For longer trips, the vehicle would switch to a standard hybrid mode once the battery has been depleted to a certain point, saving fuel the same way today’s hybrids do. This includes using energy recaptured from braking, turning off the engine when the vehicle stops, and allowing the gasoline engine to run at a more constant and efficient speed. Incorporating existing technologies–such as six-speed rather than four-speed automatic transmissions, and turning off fuel to pistons that aren’t needed–could further improve fuel efficiency. Indeed, Mark says these technologies alone, even without hybrid technology, could improve average fuel economy by 10 miles per gallon–enough to replace all the oil we import from the Middle East. Using ethanol rather than gasoline could further decrease gasoline consumption.

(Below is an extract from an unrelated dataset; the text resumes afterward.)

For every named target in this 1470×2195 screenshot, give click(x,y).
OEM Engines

These fuel savings would only be the beginning, many experts say. As battery technology improves, and if plug-in hybrids are successful, the high-volume production of batteries could lower their price. This would make it affordable to increase battery-pack size in successive generations and rely even less on gasoline. Eventually, the internal combustion engine could be made smaller and be used exclusively to recharge the batteries on long trips in a configuration called a “series” hybrid. “As time goes on, we may look at even more electrification of the vehicle, including solutions that use fuel cells,” says Peter Savagian, director of hybrid power-train systems at GM. At some point, the internal combustion engine could be replaced entirely by large electric motors and battery packs, or by hydrogen fuel cells.

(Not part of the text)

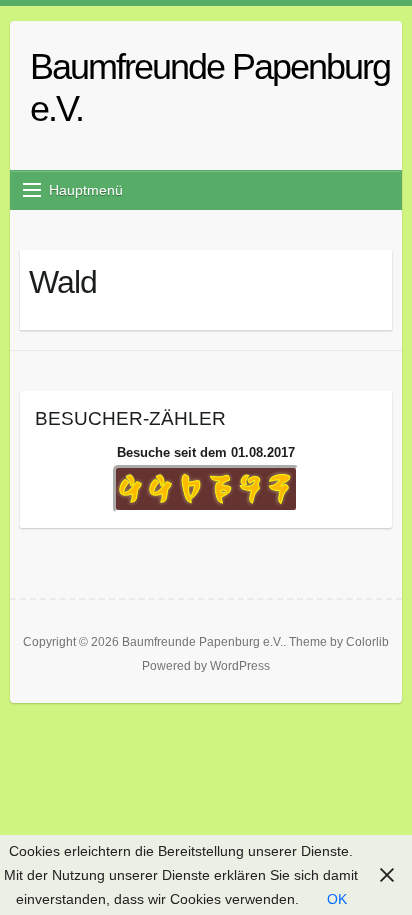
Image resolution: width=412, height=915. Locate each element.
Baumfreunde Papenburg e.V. (210, 87)
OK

But plug-in hybrids still face challenges. Their environmental benefits will depend on the source of electricity used to charge the batteries. In areas powered primarily by coal, a plug-in might not be better for the environment than a good hybrid, says Nicholas Twork, a spokesman for Ford. Penney says that plug-ins will typically be better, however, since other areas in the United States rely on cleaner sources of electricity.
What’s more, Penney says, “if millions of these things were produced 20 years from now, it would really enable renewable energies like wind to take off.” Wind power requires ways of storing energy generated when demand for electricity is low, he says. The cost of the storage makes it hard for wind to compete with other sources of electricity. Millions of plug-in vehicles charging at night would essentially provide free storage.
But right now the biggest challenge to plug-in hybrids is the battery technology. First, batteries are expensive. Several companies sell kits for converting existing hybrids to plug-ins with larger battery packs, and these can add $10,000 to the price of a car (see “Plug-In Hybrids Are on the Way”). The plug-in hybrid application will also be much more demanding on batteries than ordinary hybrids are. In a car such as the Toyota Prius, the battery stays at about a 50 percent state of charge, and this varies only a few percent as it absorbs power from regenerative breaking and delivers it in short bursts to augment the gas engine. With plug-ins, batteries will be charged up to at least 95 percent and then deeply discharged during the first 20 miles of driving before settling into an ordinary hybrid mode. Such deep discharging typically decreases battery life. Automakers want batteries that can last 10 years or so even under these conditions so that consumers won’t need to buy new battery packs a few years into owning a vehicle.
Automakers’ newfound interest in plug-in hybrids is due in part to promising new battery technologies that could be less expensive and have longer lifetimes, and in part to their being safer than the lithium-ion batteries used in laptops today (see “Safer Lithium-Ion Batteries”). “We’re encouraged by the improvements in the technology represented by hybrid batteries today,” Savagian says. “And we’re encouraged that there are many companies pursuing different formulas for them. But we want to give them cause to continue to press forward.”